To do this would require some type of motor on each set of wheels.

This would add weight, cost, complexity, maintenance and one more system that could fail and increase risk.

More frequent replacement of tires is simpler, cheaper, lighter and safer.

If the wheels were powered and spinning, they would add to the speed of the aircraft once it hit the ground.

There is no engine attached to the wheels. There is generally no need for additional complexity of an engine to drive the wheels. The landing gear’s main purposes are to absorb the shock of the landing (to mitigate stress on the body of the plane) and to help slow the plane down (using brakes).

The landing gear isn’t used a lot so avoiding friction to the ground and wear on the tires is not a big issue. It would be far more complex, costly and problem causing to try to drive the landing gear wheels than to just replace the tires more often.

Might be able to put some little vanes on them so the airflow as they’re deployed gets them spinning the right direction. That would be one of those fun but expensive research projects that only the government could afford to do.

The wheels have to stop eventually…. and there’s going to be a crapload of friction regardless of if they’re already spinning or not.

Here’s a video of airplane brakes being tested:

There’s a loooooooooot of engineering that goes into airplane landing gear….. like there are people that wrote entire PhD dissertations on the subject…..

There are a few factors, particularly with respect to larger jet aircraft, and without regard for bad weather, etc.; if ignoring reverse thrust, you’re going to be converting all of that energy into heat at some point.

An aircraft has two main ways of dumping energy after landing:

* Reverse thrust (which consumes extra fuel, and is a mechanically complex system that can fail, possibly causing asymmetric thrust, and will almost never be used alone). Typically < 50% as effective as forward thrust, as it’s difficult to fully reverse the bypass airflow of a turbofan engine while maintaining normal engine operation (the airflow is generally splayed out a bit, and more diffuse than normal).
* Brakes, where they are converting their kinetic energy into heat. These can take full advantage of the weight of the aircraft pressing the tires to the pavement for maximum effect; most of the effort to stop an airplane will almost always be through the brakes.

Also, the tire/wheel assemblies don’t weigh very much, and will spin up from friction very quickly. They are sacrificial, and meant to be easily replaced after aggressive braking (along with the brakes, to a lesser degree).
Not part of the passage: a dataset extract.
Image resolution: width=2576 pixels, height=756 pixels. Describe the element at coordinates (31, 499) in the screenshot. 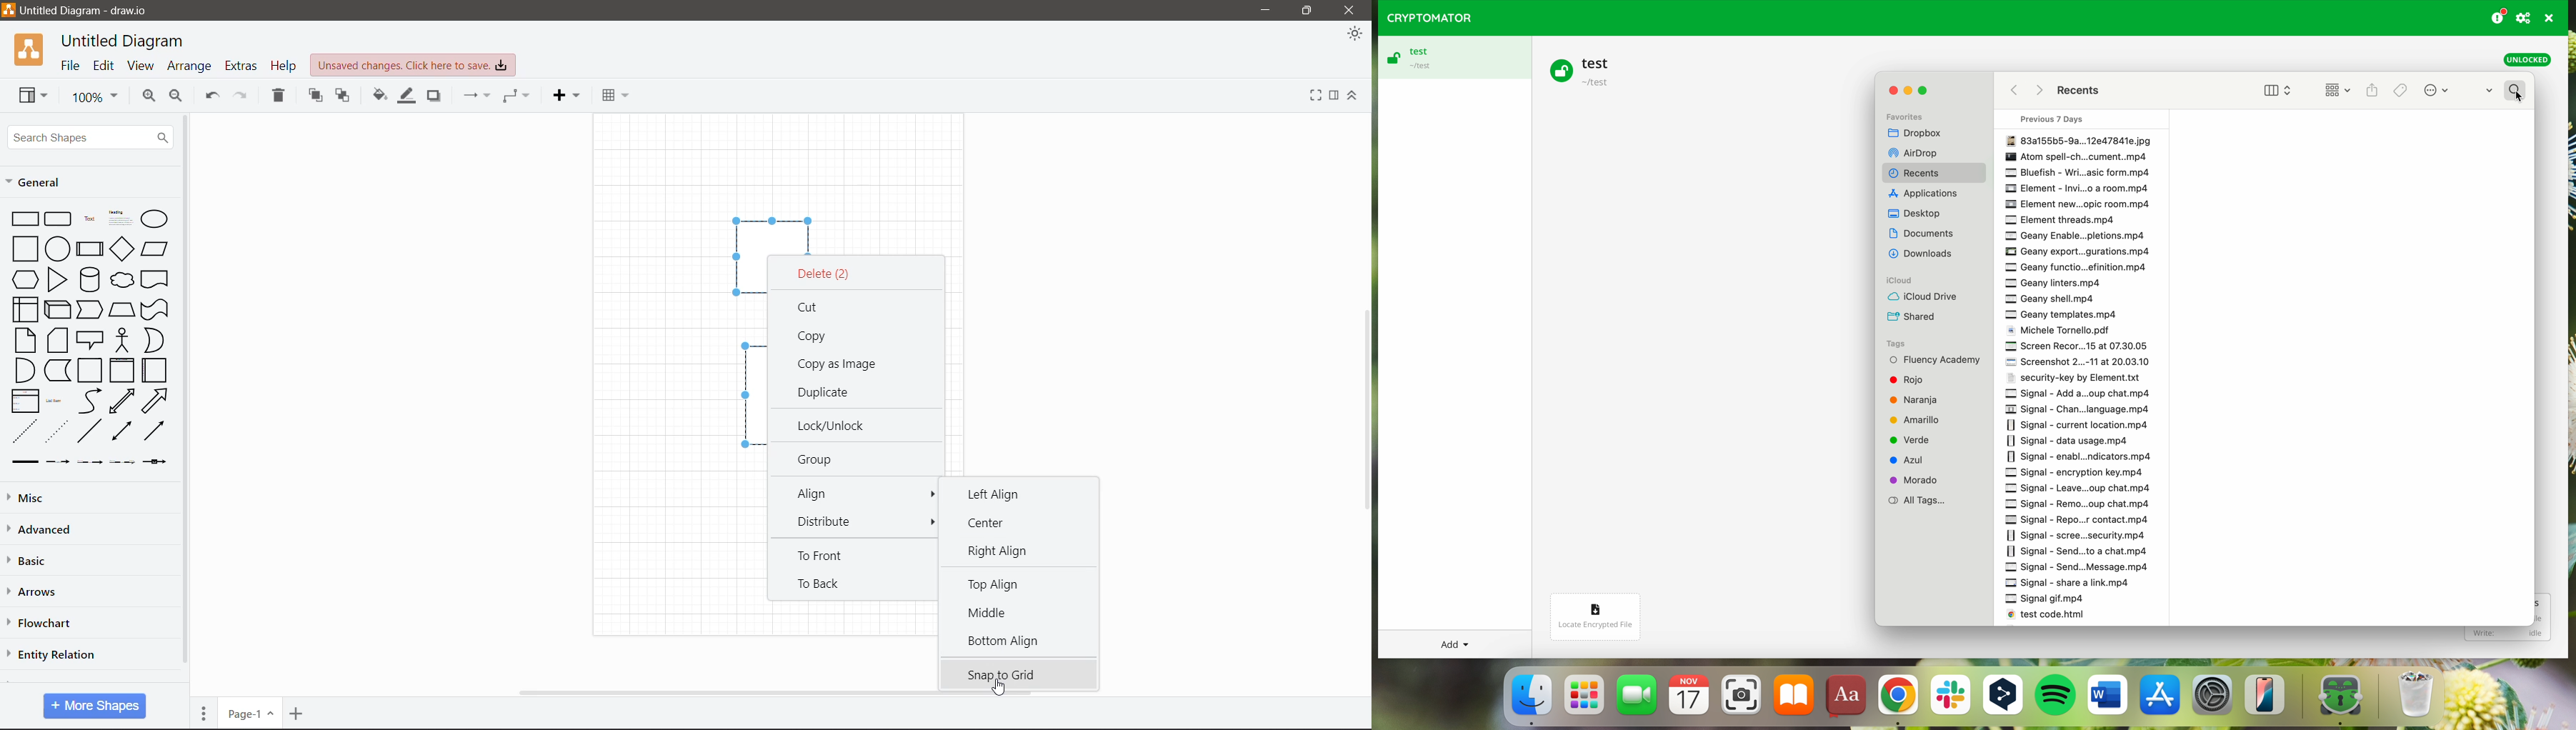

I see `Misc` at that location.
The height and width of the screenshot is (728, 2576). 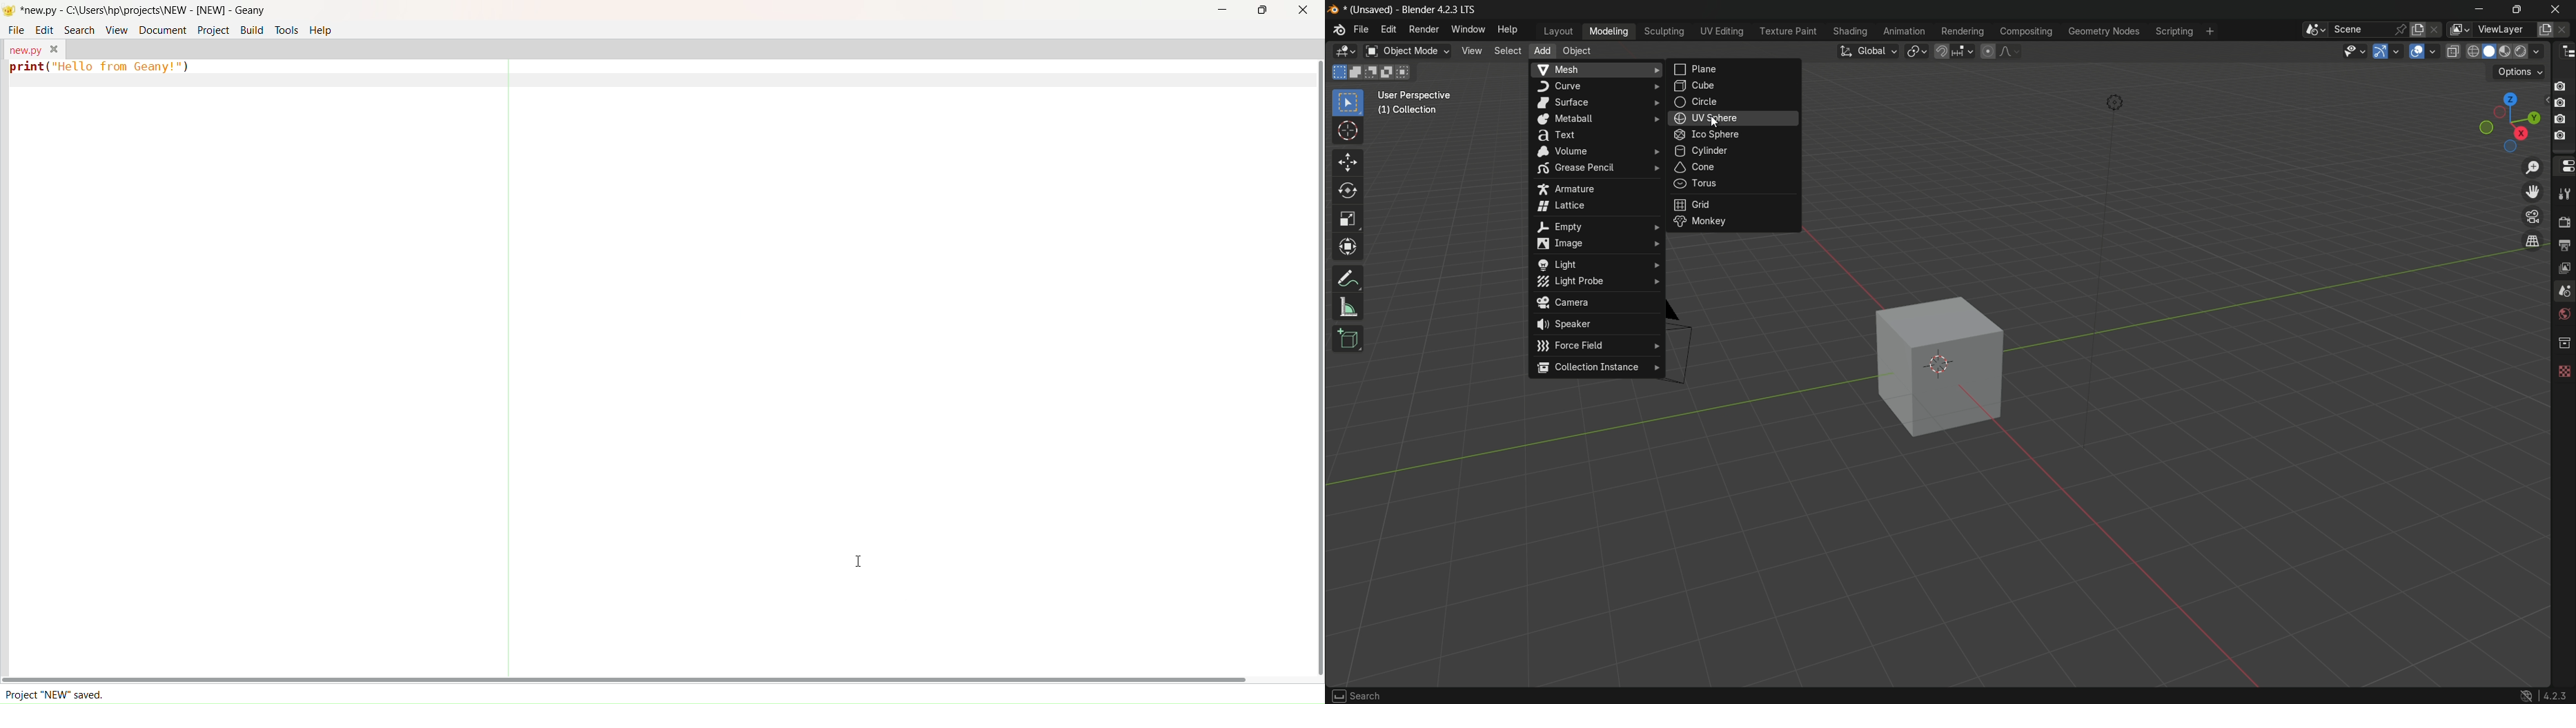 I want to click on view layer name, so click(x=2504, y=29).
A slight tangent, the landing typically needs to be fairly firm to e.g. compress the struts enough to trigger sensors that tell the plane it has landed (which among other things tells the plane to activate the automatic brakes, if armed), and to make sure that all main wheels actually do spin up at the same time, for even braking action.
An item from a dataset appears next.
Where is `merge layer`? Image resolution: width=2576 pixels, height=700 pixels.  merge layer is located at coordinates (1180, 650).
The pilot will be on the brakes, possibly using autobrakes, (typically) as soon as possible after landing anyhow – combined with the firm landing (the time between the tires touching, and airplane rebounding slightly is long enough for a good bit of (edit: extra, basically for free) braking action to occur prior to the roll ), a small bit of tire rubber smokes off as the tires get dragged up to speed. It really looks a lot more violent than it is, as tire rubber smoke is exceptionally dirty.

edit: as a side note, they do actually have a related but nearly opposite problem that is solved through various means – after takeoff, you need to stop the wheels from moving, lest the ~200mph equivalent rotating masses come apart inside of the wheel wells. The nose wheel generally has no brakes and will probably use a snubber which halts the tire rotation via friction against a rubber pad, but the main gear will likely apply some brake pressure to achieve the same.
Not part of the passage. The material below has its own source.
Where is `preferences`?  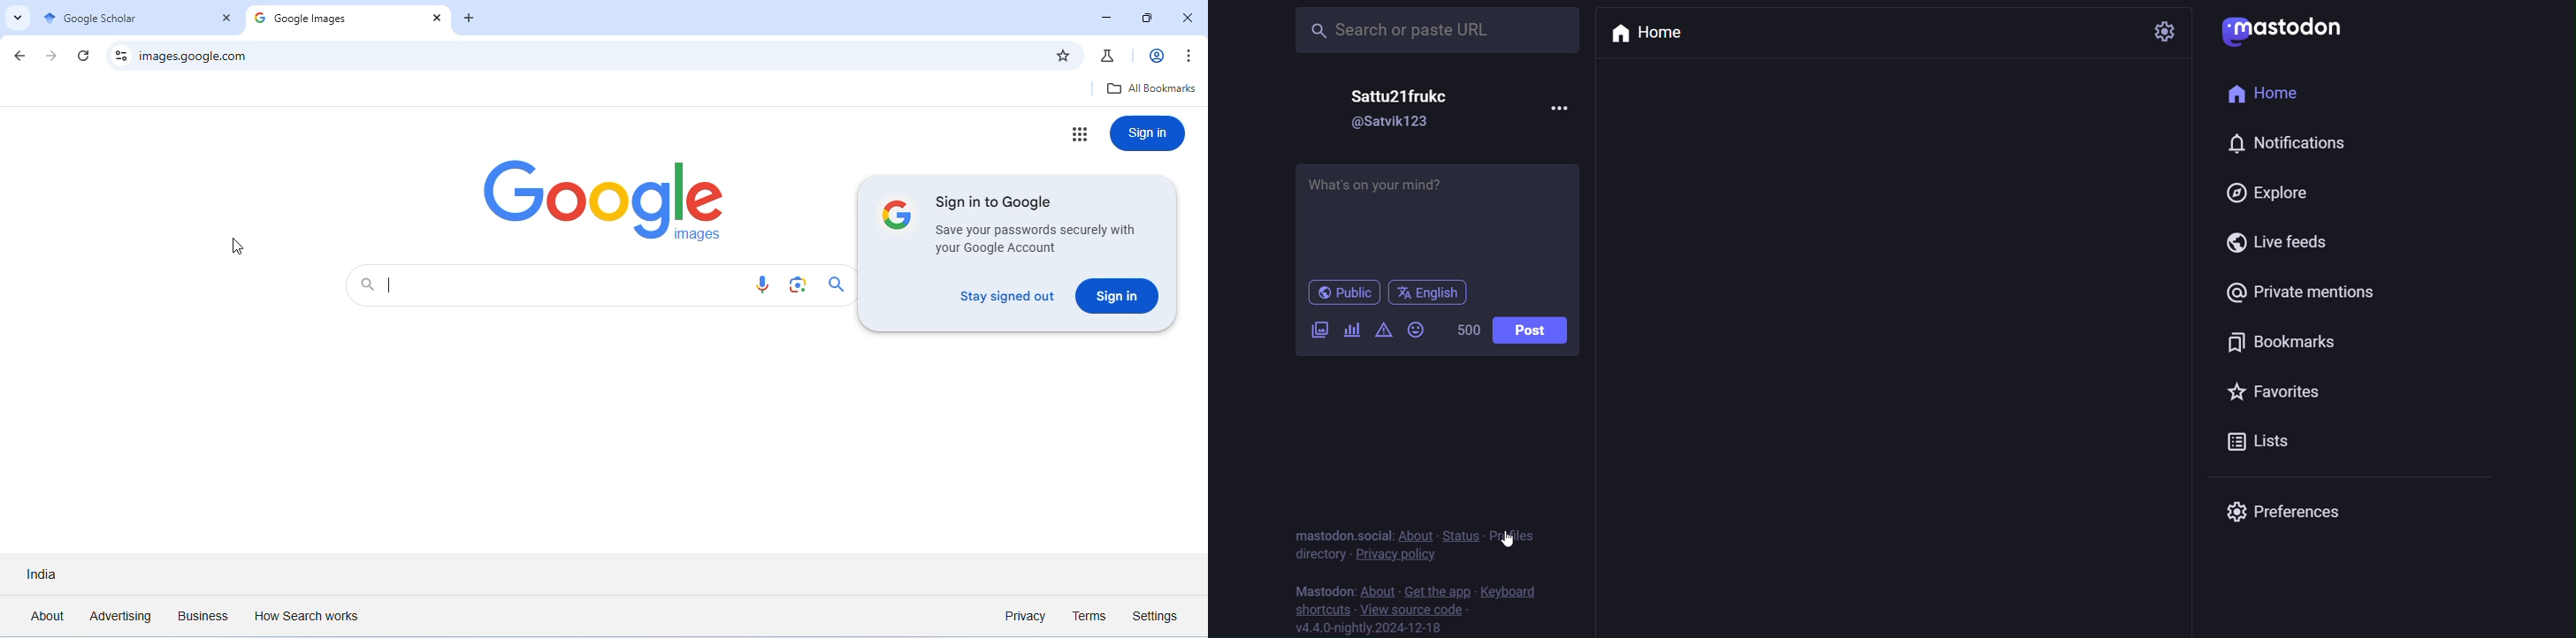
preferences is located at coordinates (2295, 509).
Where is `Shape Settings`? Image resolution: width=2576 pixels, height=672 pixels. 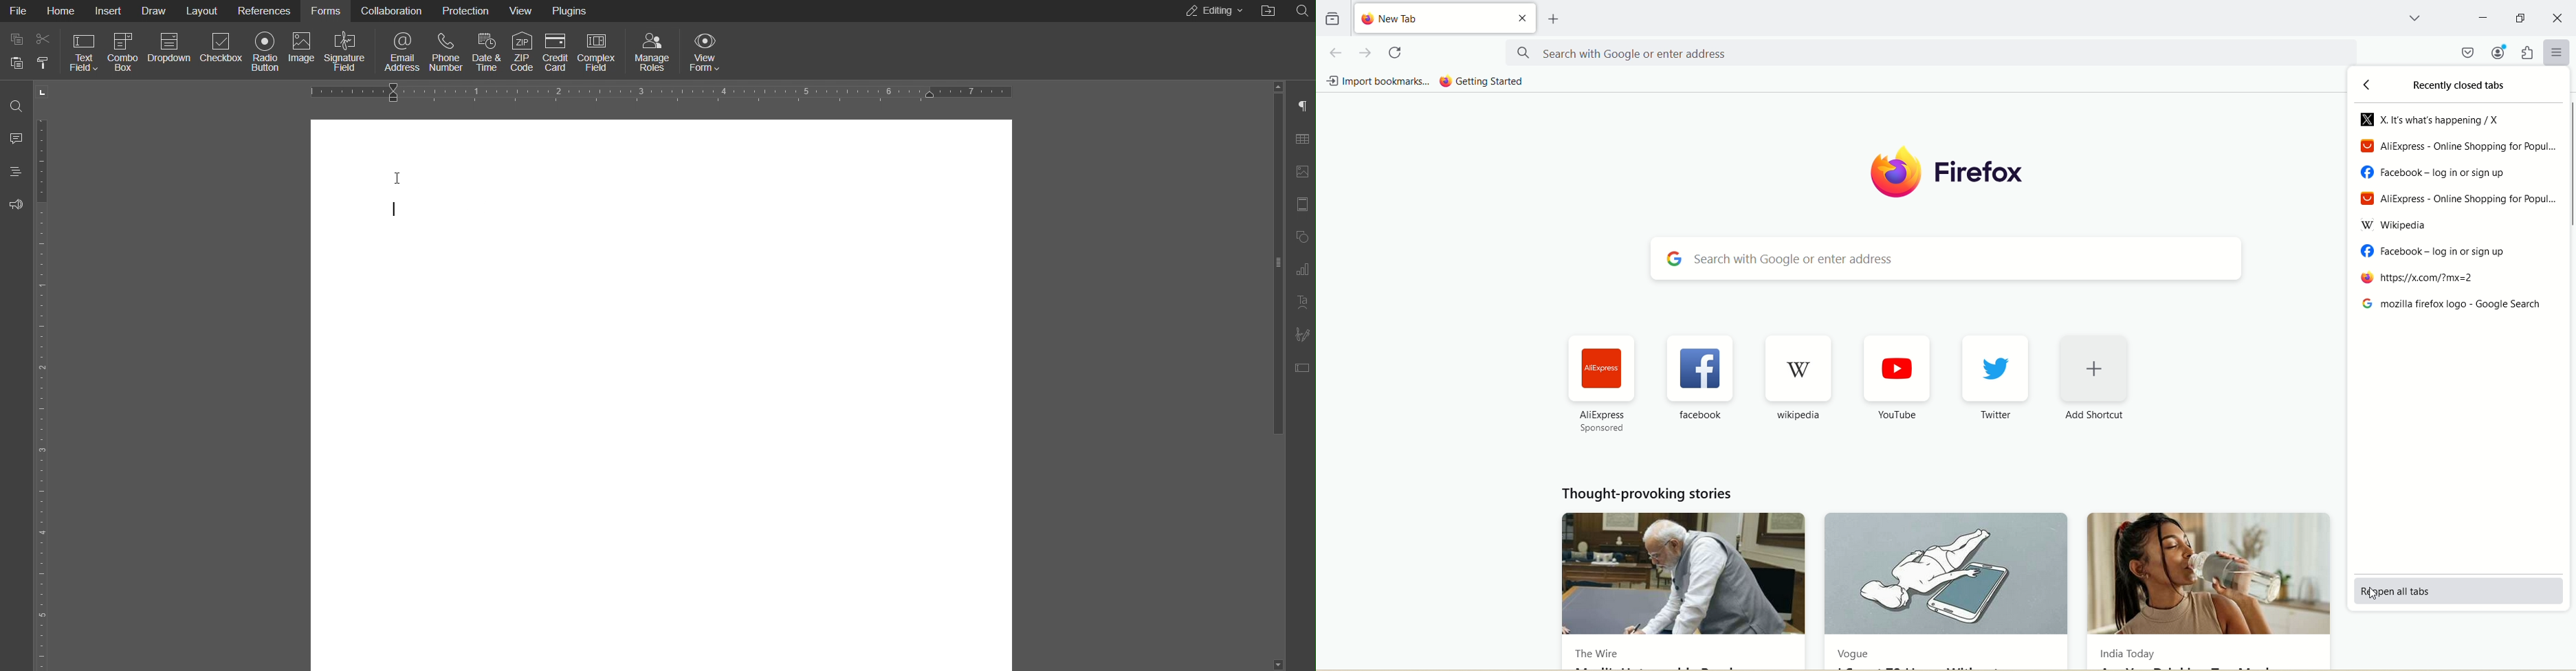
Shape Settings is located at coordinates (1301, 236).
edit2: to answer the original question more concisely – once an airplane is on the ground, your primary goal is almost always to slow the plane down as quickly as reasonably possible without causing excessive wear, and conventional brakes + reverse thrust are very effective in this respect. Some (very small) amount of effectiveness would be lost by adding extra energy in the form of tire rotation.

I’ve read that in the days of barnstorming the pilots would sometimes touch their wheels to the roof of a barn to get them spinning before landing, supposedly to make a smoother landing, though it was possibly just a stunt.

As others have said the motors required would add extra weight, however there would also be no benefit. When landing you’re trying to get rid of energy. Brakes and reverse thrust are the most obvious ways of doing this, but the friction of the tyres, the energy of the wheels spinning up and the impact on to the runway absorbed by the suspension all take energy away from the forward momentum slowing the aircraft

Putting motors on the wheels would just be problematic. Unless the wheels were spinning at exactly the right speed. The sudden and inconsistent acceleration of the wheels hitting the ground would very likely overwhelm any motor and cause it to either stall, become damaged, or at the very least, act either as brakes, if the wheels are too slow, or if the wheels are too fast, thrust, which may destabilize the plane, if the motor was powerful enough (but more realistically it would stall the motor).

All these problems are way to complicated and expensive to deal with, when you could just replace tires every now and then and not have to maintain a far more expensive and complicated motor, which would be used for only one purpose, to reduce tire wear.

Note: this is all speculation; I don’t actually know anything about plane engineering.

I always wondered why not add wind vanes to the wheels to make the wheels turn in forward direction. No motors or anything needed.